Or, to write a series of dict objects as a JSON Lines file…

>>> import json
>>> with dw.open_remote_file('username/test-dataset', 'test.jsonl') as w:
...   json.dump({'foo':42, 'bar':"A"}, w)
...   json.dump({'foo':13, 'bar':"B"}, w)
>>>

Or to write a series of dict objects as a CSV…

>>> import csv
>>> with dw.open_remote_file('username/test-dataset', 'test.csv') as w:
...   csvw = csv.DictWriter(w, fieldnames=['foo', 'bar'])
...   csvw.writeheader()
...   csvw.writerow({'foo':42, 'bar':"A"})
...   csvw.writerow({'foo':13, 'bar':"B"})
>>>

And finally, you can write binary data by streaming bytes or bytearray objects, if you open the file in binary mode…

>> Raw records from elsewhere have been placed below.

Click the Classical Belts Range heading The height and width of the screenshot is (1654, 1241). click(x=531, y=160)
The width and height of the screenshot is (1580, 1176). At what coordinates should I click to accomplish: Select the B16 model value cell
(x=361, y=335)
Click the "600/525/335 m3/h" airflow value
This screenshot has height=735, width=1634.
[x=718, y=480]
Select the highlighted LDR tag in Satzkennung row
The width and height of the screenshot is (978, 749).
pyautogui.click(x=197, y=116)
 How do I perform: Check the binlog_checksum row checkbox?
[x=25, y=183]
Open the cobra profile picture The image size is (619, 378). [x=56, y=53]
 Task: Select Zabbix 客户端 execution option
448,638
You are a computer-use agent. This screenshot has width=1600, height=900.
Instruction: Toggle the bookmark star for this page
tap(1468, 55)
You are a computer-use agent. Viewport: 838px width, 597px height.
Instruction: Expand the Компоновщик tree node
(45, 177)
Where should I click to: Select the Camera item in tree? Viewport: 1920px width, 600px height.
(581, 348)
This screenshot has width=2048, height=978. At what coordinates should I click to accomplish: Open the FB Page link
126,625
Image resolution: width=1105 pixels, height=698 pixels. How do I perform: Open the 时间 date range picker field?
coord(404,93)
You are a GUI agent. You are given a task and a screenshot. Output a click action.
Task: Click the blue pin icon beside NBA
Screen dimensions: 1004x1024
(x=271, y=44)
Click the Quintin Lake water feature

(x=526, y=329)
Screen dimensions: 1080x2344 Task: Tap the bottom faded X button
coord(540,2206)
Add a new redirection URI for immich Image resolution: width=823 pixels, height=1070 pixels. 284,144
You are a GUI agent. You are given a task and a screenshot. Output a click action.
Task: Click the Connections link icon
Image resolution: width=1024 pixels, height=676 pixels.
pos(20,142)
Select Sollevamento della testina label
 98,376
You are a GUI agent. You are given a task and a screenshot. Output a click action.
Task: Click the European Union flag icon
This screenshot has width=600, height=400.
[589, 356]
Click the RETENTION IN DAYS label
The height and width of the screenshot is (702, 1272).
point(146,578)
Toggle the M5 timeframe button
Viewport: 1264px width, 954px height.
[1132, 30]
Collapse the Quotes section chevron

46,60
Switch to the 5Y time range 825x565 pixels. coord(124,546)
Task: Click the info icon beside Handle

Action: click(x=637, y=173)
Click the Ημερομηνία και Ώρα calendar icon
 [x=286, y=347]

>>> with dw.open_remote_file('username/test-dataset', 'test.txt', mode='wb') as w:
...   w.write(bytes([100,97,116,97,46,119,111,114,108,100]))

Reading files

You can also read data from a file in a similar fashion

>>> with dw.open_remote_file('username/test-dataset', 'test.txt', mode='r') as r:
...   print(r.read)

Reading from the file into common parsing libraries works naturally, too - when opened in ‘r’ mode, the file object acts as an Iterator of the lines in the file:

>>> with dw.open_remote_file('username/test-dataset', 'test.txt', mode='r') as r:
...   csvr = csv.DictReader(r)
...   for row in csvr:
...      print(row['column a'], row['column b'])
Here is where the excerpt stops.